エヴァ・フェダー・キテイを民医連に引き付けて考えると:
汚れ仕事は女性である看護師・介護士に押し付けて生物学的医学に専念することで最優位に立つ男性的医師、決して乗り越えられることのない不平等さのもと看護師・介護士から永続的ケアを受ける最下位にいる依存的な患者・障害者という三者の関係が、私たちがケアの倫理を考えるプロトタイプである。
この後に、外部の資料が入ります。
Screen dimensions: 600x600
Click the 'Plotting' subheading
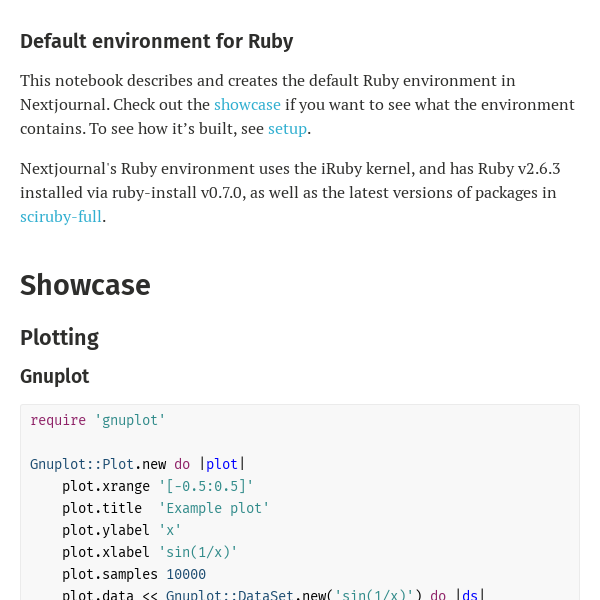59,338
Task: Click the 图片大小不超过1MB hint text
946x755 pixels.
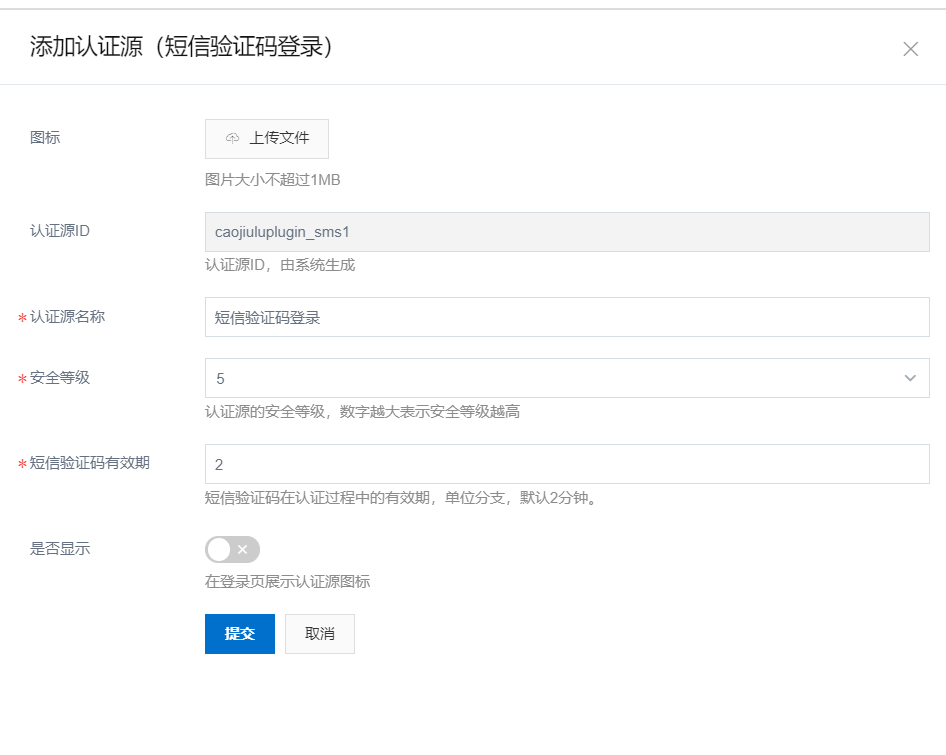Action: click(x=273, y=180)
それをどう変えて行けば、存在するに値する医療・介護になりうるのか。
尊厳ある患者・障害者のケアは社会が固有に負う責任であり、そういう責任を回避する社会はそもそも選択されない。これが出発点。誰もがケアを受ける依存的な存在に必ずなることを理解すれば、これは容易に社会を構想する前提条件として受け入れられるだろう。
問題はそのことがどう実現されるかである。
現実に横行している、依存が免れない患者・障害者の直接的ケアを引き受けることにより看護師・介護士が劣等処遇、あるいは脆弱性を負わされる事態を解消することが、彼らがケアする患者の選好するやり方に従う、つまり患者の尊厳を守り抜くことを可能にする条件になる。
そのためには社会は看護師・介護士を支援する仕組みを何層にも張りめぐらせなければならない。これが肝要である。
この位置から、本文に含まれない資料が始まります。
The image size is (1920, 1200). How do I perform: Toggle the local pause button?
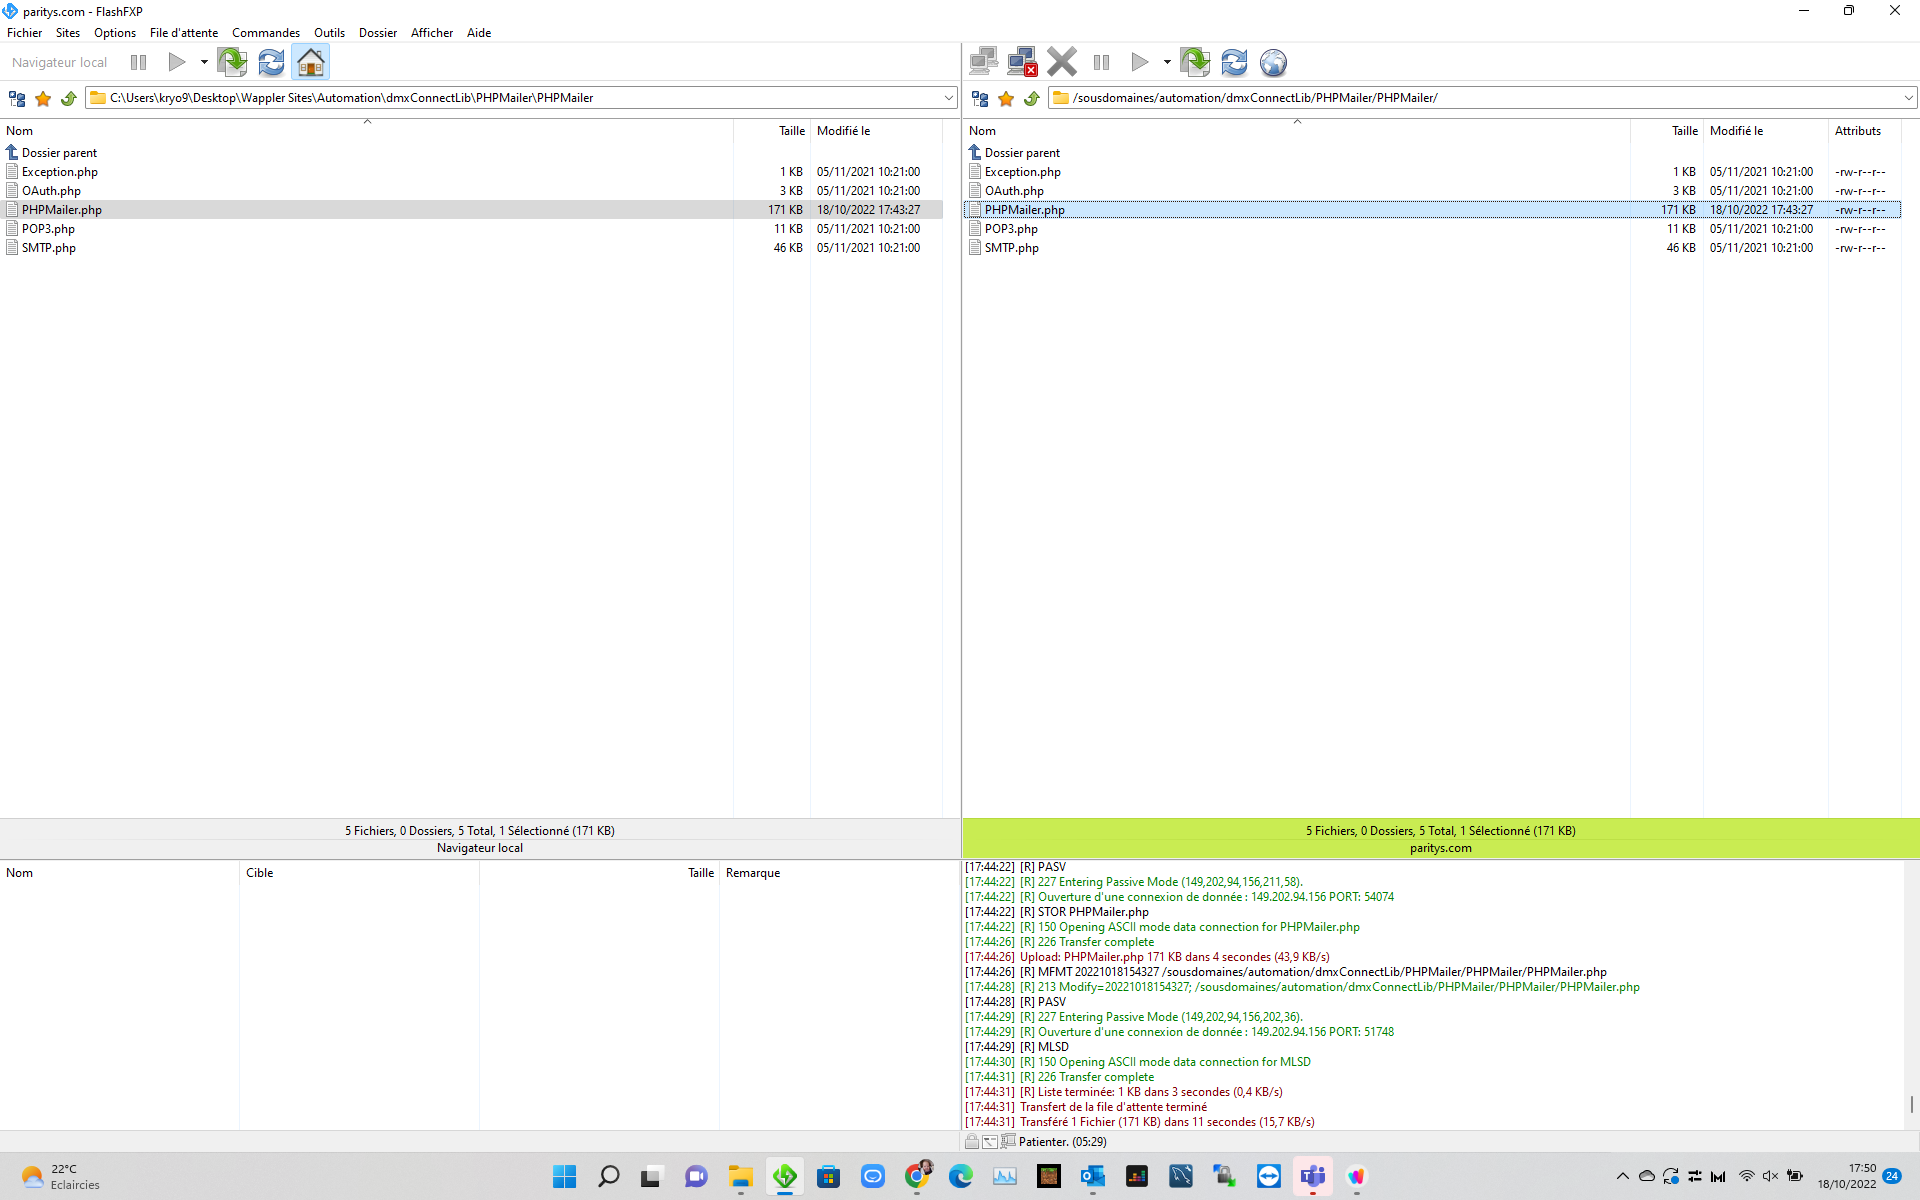point(139,62)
一般に、人をケアすることで脆弱になったケアラーをケアする制度、ケアラーからの依存を引き受ける制度をドゥーリア制度と呼ぼう。
ドゥーリア制度を必須とするとことは、正義のためのロールズの2原則にもう一つの原則を付け加えることになる。最も恵まれない人の一角にこうしたケアラーを置かなくてはならないからである。
これに協力し、自らの特権を手放すことが男性的医師には求められる。
こうして、ロールズの「公正としての正義」は、女性や患者・障害者を排除して構築されたという弱点を克服して、依存と支援の交換が無限に続くケアの倫理に接合されるのである。
2010年代に、SDH概念の吸収を通じて、ロールズやセンの公正としての正義論を合流して来た民医連であればこそ、フェミニズムの少なくとも240年の歴史の結晶であるケアの倫理と合流できることに誇りをもつべきである。